As part of our involvement in the European Union INEA CEF VARIoT project we have introduced a new report type – the Device Identification Report. This report contains a list of devices we have identified in our daily Internet scans. The assessment is made based on all our IPv4-wide Internet scan types. All scan responses are processed by a scan signature engine that classifies IPs based on predefined rules that match various response fields. As always, the report contains device identification information filtered by the recipient’s constituency/network.
Discovered devices are classified by vendor, model and device type depending on the rules. The report that contains the above classifications is solely a population report. No assessment is made on the vulnerability state of the device. The classification is solely based on our standard scans which of course never make any exploitation attempts.
The report is intended for recipients to get a better understanding of device population types on networks they are responsible for. Please note the assessment is based only on what was publicly (externally) accessible from the Internet at the time of the scan, hence does not constitute a complete picture of devices on a network.
A specific IP may identify as different devices by different scans due to port forwarding. To help provide a better understanding of the reasons for a device classification, the report contains the port number of the scan that resulted in a device assessment.
Example Device Results
As of the 7th September 2021, we support the classification of devices of 50 vendors and identify around 16 million devices daily. These classifications will be expanded over time.
For example, on 2021-09-05:
325 Siemens S7-1200 plc’s were identified worldwide
3385 Philips Hue personal lightening systems were identified worldwide
11282 ABUS Secvest Smart Alarm systems were identified worldwide, out of which 9849 are in Germany.
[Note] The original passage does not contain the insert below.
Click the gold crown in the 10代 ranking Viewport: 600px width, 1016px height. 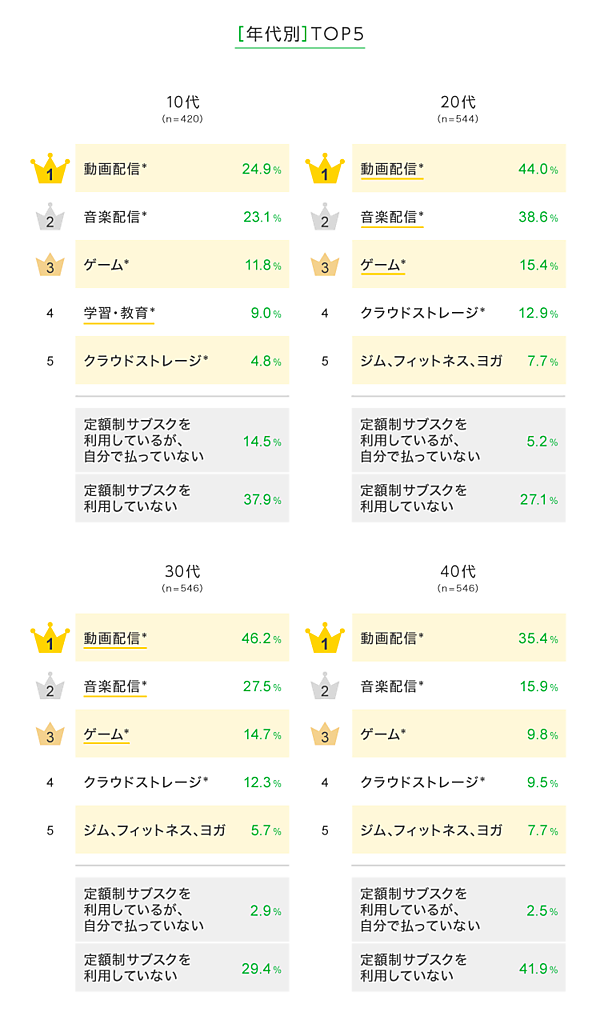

504 iRobot Roomba devices were identified worldwide
735,524 ASUS devices were identified worldwide
How is this useful for the incident responder?
Some of the devices may not need to be made accessible to external queries and may pose an additional security risk.
Obtaining situational awareness about the make and model makeup of externally accessible devices on a network of responsibility (enumerated by their IPs) may allow for a more efficient response and patch roll out should any vulnerabilities be announced in these devices.
Subscribe to the new report!
Details about the format of the new report being shared can be found in the Device Identification Report. The report is optional. ie. you need to explicitly request it. If you are an existing subscriber and would like to receive the report for your constituency or network please send us a request via our contact page.
If you are not already a subscriber to Shadowserver’s public benefit daily network reports and would like to receive this new report and our other existing report types (covering not just other scan results, but observations from sinkholes, honeypots, darknets, sandboxes, blocklists and other sources), then please sign up to our free daily public benefit network remediation feed service.
If you have any questions or comments on the new reports, please contact us.
2021-10-15 UPDATE
Text changed to reflect that the report is now enabled by default (not optional as originally announced).